#### [Problems to work on]
A - According to the course description of World Economy, why does the lecture take into account the social, political and cultural context in which international and supranational economic relations formed?
B - Express all of the records below as a JSON list of strings, with one string for each line and blank lines left out. Omit the pictures from the answer.

#### [Passage shown]
++++++++++
World Economy 2400-EM2GŚ
The aim of the course is to acquaint students with the stages of development of the international economy. It is designed for students of the Faculty of Economics and other departments (OGUN). The lecture looks at the world economy from the historical perspective and therefore takes into account the social, political and cultural context of the formation of international and supranational economic relations. The level of detail increases as the lecture draws nearer to the present. The lecture will allow the students to gain understanding of the long lasting economic ties between the Middle Ages and modernity, recognize the stages of development of these relations - from long-distance trade in the Middle Ages, to contemporary globalization - and to understand the technological and political conditions of these relationships. Major skill that students will acquire over the course is the ability to analyze the global economy in the broad perspective of economic and social phenomena. These includes international trade and capital flows, migrations, multinational enterprises, regulation of international economic relations etc. Recognition is a basic understanding of the lecture, however, requires knowledge of elementary economic concepts and general historical knowledge.
1. Concepts, theories and disputes
Economic and political factors in shaping the economic exchange. The local economy, national, international, world. Trade in products, services. International movements of factors of production.
2. Trade in the medieval Europe (1000-1491)
Europe and other civilizations, the exchange between them. Economic cycles within Europe, trade centers, trade routes. Migration, movement of capital.
++++++++++
#### [Material shown]

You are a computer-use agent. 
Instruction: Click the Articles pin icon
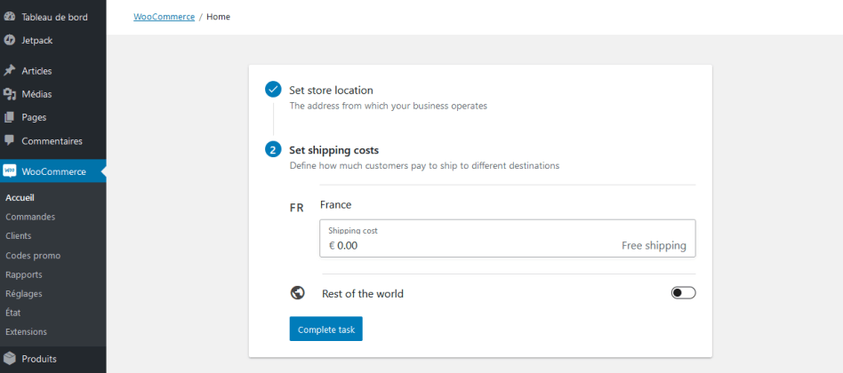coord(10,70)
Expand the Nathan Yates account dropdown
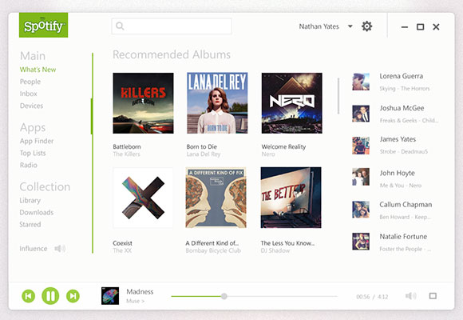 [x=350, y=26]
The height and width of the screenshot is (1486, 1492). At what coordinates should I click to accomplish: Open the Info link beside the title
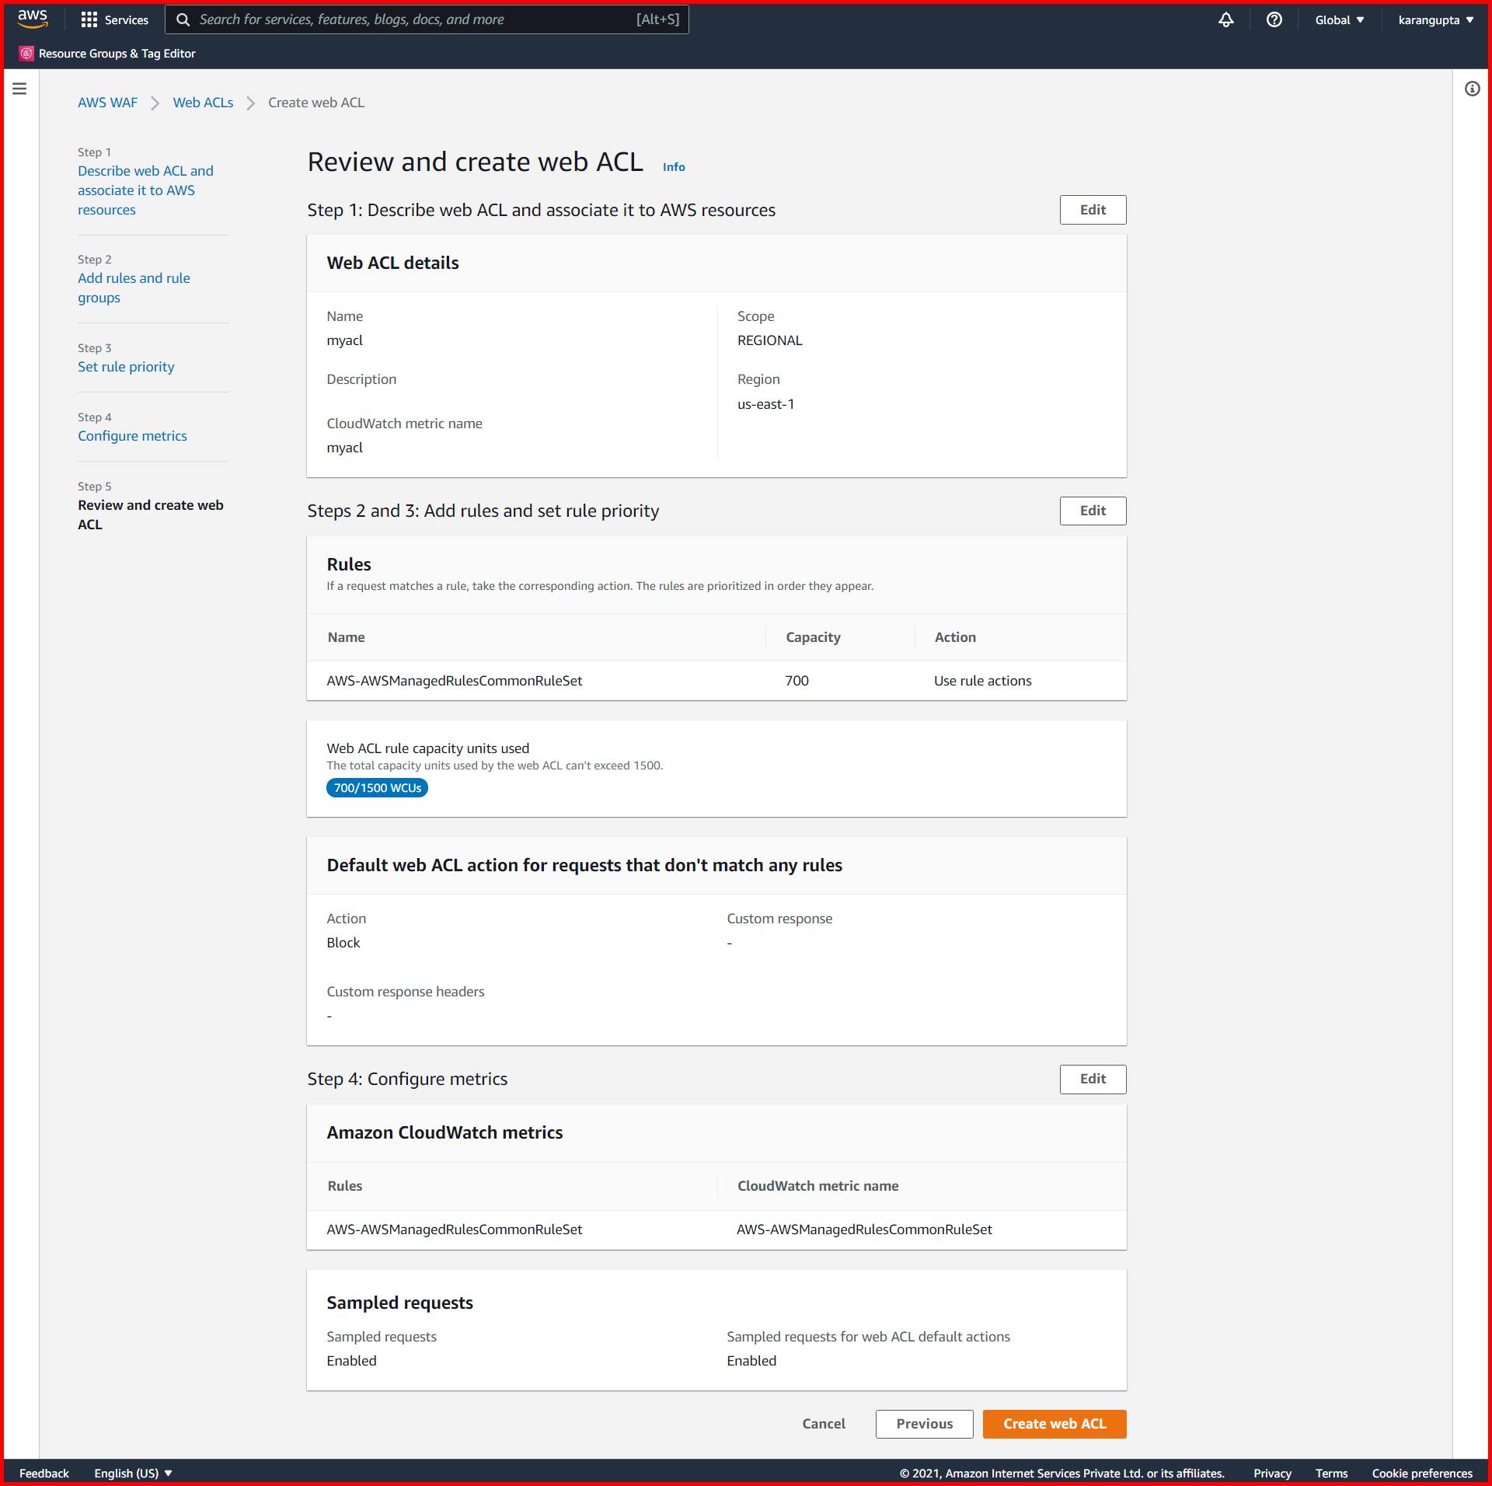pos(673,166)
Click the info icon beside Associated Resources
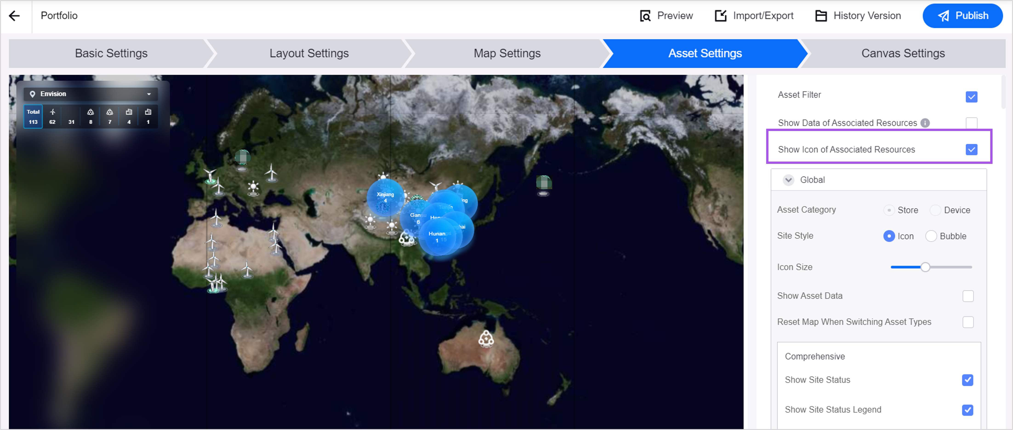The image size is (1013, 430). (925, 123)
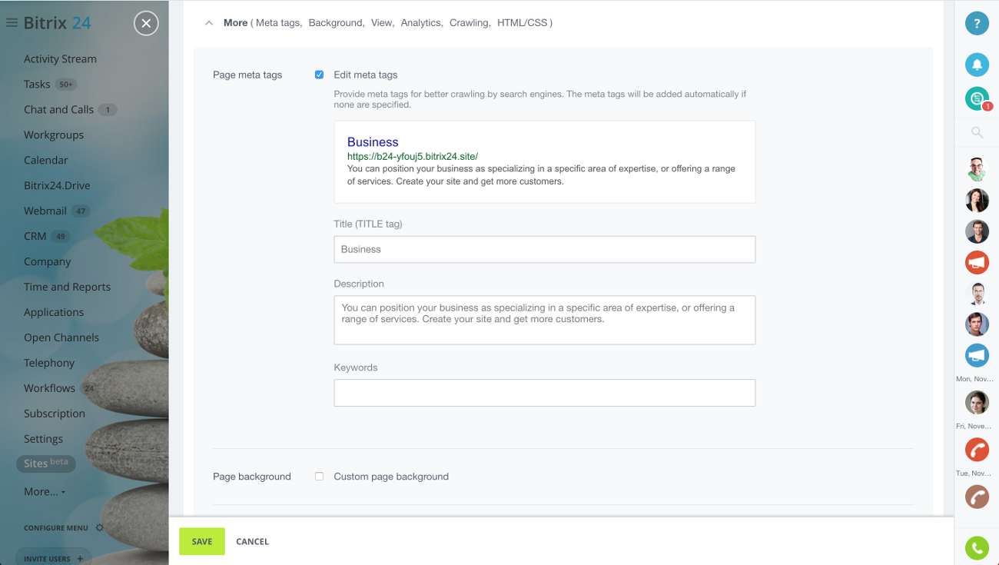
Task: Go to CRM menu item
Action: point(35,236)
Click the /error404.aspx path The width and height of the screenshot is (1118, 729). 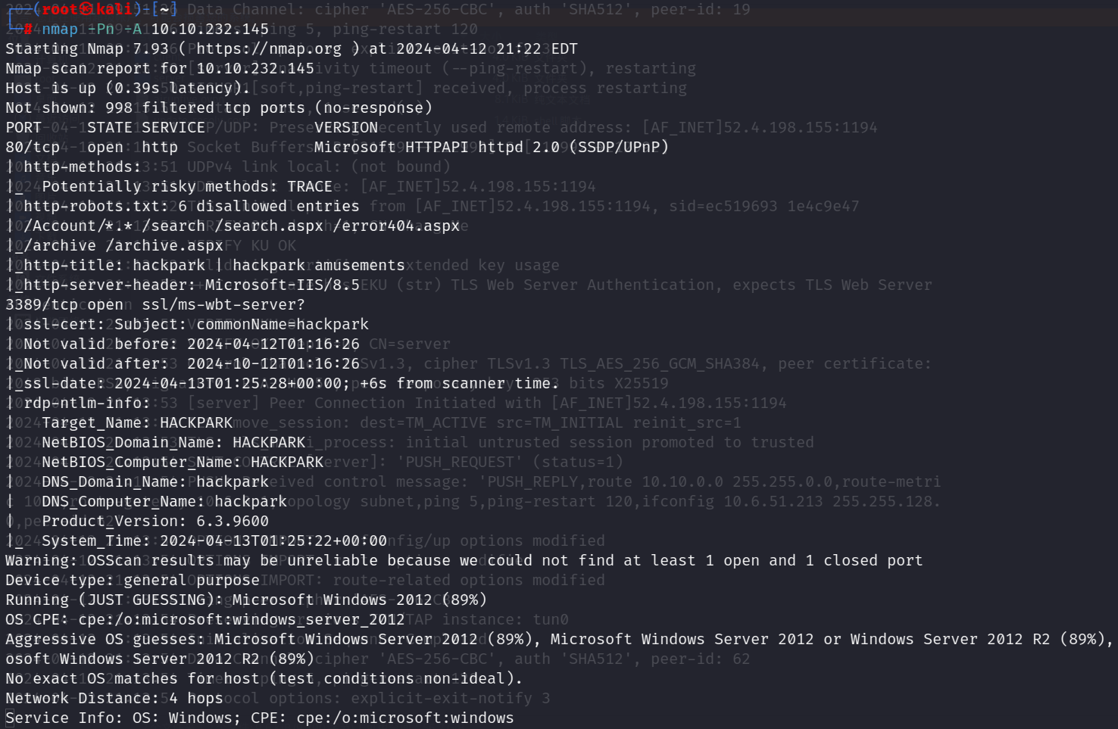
++++++++++
#### [Outputs by task]
A - The lecture looks at the world economy from a historical perspective, and for that reason it considers the social, political and cultural context in which international and supranational economic relations formed.

B -
[
  "You are a computer-use agent. ",
  "Instruction: Click the Articles pin icon",
  "coord(10,70)",
  "Expand the Nathan Yates account dropdown",
  " [x=350, y=26]",
  "The height and width of the screenshot is (1486, 1492). At what coordinates should I click to accomplish: Open the Info link beside the title",
  "pos(673,166)",
  "Click the info icon beside Associated Resources",
  "The image size is (1013, 430). (925, 123)",
  "Task: Go to CRM menu item",
  "Action: point(35,236)",
  "Click the /error404.aspx path The width and height of the screenshot is (1118, 729). "
]